No começo havia mais gente.
Depois, apenas mascarados no supermercado, na farmácia, na máquina do
banco. Pouco a pouco, a presença dos
mascarados era mais e mais rarefeita. Muitos
certamente haviam morrido. Não via
sorrisos há tempos tampouco. Foram
meses, meses que se alongaram silenciosos, ansiosos, tristes. O tempo segurando o tempo, pulsando angústia
e incerteza. O tempo se arrastando sem ninguém
saber o que viria a seguir. O silêncio era
a tristeza. Como era mesmo a vida antes?
Temia esquecer.
A segunda onda fora pior, muito
pior. A boa nova anunciada logo
evanesceu. A cidade se fechou ainda mais
antes de reabrir. Havia tanto terror na
súbita mutação do vírus que já então infectara milhões de pessoas e ceifara
milhões de vidas. A mutação viera mais
letal. O que fazer ante àquele anúncio? Nada dera real conta do Covid-19, quem dirá
do Covid-20. Era como se fosse o primo
irmão de uma bomba atômica arrebatada sobre todos – e em tempos de paz. Sim, uma paz imposta pela pandemia mais letal
que o planeta havia visto desde tempos imemoriais. Seria impossível haver guerra, os soldados estariam
mortos antes de alcançar as trincheiras.
Muitos já haviam morrido, aliás.
Sentimento estranho o de ser uma
quase-sobrevivente, porque sobrevivente da própria biografia.

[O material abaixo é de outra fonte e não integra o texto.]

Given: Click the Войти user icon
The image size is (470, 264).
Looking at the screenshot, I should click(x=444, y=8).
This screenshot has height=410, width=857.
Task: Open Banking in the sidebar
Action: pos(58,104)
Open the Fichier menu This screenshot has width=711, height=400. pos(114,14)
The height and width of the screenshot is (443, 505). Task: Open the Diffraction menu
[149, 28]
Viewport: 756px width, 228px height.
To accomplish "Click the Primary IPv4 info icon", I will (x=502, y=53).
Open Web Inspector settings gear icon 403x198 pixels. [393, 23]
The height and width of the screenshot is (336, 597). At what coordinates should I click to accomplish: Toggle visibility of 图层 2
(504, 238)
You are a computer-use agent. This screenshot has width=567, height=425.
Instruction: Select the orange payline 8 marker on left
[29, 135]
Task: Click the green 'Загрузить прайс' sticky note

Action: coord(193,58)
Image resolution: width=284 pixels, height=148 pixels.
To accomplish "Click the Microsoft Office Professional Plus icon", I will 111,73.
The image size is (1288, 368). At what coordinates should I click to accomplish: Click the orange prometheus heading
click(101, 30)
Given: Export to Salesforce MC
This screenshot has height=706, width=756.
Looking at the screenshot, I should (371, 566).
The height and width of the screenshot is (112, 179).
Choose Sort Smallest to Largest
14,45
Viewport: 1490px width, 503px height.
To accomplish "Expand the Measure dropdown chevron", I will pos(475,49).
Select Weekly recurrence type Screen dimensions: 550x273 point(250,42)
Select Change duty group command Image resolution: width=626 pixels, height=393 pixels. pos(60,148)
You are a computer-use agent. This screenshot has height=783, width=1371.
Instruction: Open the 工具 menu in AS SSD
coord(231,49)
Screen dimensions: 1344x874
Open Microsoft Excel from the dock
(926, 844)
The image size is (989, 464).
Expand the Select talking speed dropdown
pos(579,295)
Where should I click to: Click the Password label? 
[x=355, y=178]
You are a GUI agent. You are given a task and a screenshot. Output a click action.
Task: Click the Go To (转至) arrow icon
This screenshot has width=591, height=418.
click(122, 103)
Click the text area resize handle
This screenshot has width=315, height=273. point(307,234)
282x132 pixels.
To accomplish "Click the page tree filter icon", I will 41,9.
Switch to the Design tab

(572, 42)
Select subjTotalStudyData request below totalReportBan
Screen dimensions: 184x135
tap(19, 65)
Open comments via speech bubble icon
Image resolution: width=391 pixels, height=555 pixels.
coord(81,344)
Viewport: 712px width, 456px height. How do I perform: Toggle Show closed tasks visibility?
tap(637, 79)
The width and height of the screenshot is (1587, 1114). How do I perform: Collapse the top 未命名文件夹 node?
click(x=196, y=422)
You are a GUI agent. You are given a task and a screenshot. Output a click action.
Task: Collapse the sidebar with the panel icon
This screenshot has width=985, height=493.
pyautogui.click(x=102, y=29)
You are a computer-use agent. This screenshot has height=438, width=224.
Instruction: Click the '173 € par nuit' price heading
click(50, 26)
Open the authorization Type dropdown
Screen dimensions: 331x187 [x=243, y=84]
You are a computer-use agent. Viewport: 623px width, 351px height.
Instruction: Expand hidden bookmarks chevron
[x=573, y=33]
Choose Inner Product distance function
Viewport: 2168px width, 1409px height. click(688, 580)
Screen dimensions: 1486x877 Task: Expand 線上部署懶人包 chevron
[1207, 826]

Percebi então que o céu estava
azul, azul de doer. Fazia sol na minha
cidade. E eu podia caminhar sem máscara e sem medo. Eram seis e meia da manhã e
senti uma ponta de felicidade no peito.
Felicidade. Alegria. Liberdade.
Como era a vida antes mesmo? Não podia esquecer.
No quê exatamente se transformara
a vida naquele tempo era difícil precisar.
Basicamente, a vida dependia de uma conexão à rede. Era zoom, whattsapp e que tais. Acordava-se
já na rede. Era o jeito. E nem se dar mais ao luxo de ignorar as
notícias era possível, porque a primeira vez que ouvira as sirenes tocar sem
saber a razão – me havia dado ao sacrossanto luxo da leitura naquela tarde, e
apenas leitura - me apavorei. Ainda
ouviria as sirenes tocar muitas vezes.
A terceira onda viera
aterrorizante. Pessoas morreram às
pencas, as morgues e os cemitérios estiveram cheios. A capacidade de mutação do vírus era tamanha
que os tratamentos para o Covid-19 não muito serviram para o Covid-20, e menos
ainda para o Covid-21. A velocidade da
mudança vinha sendo prenunciada pela ciência para a mudança climática e ali tudo
indicou haver um vínculo entre esses fenômenos.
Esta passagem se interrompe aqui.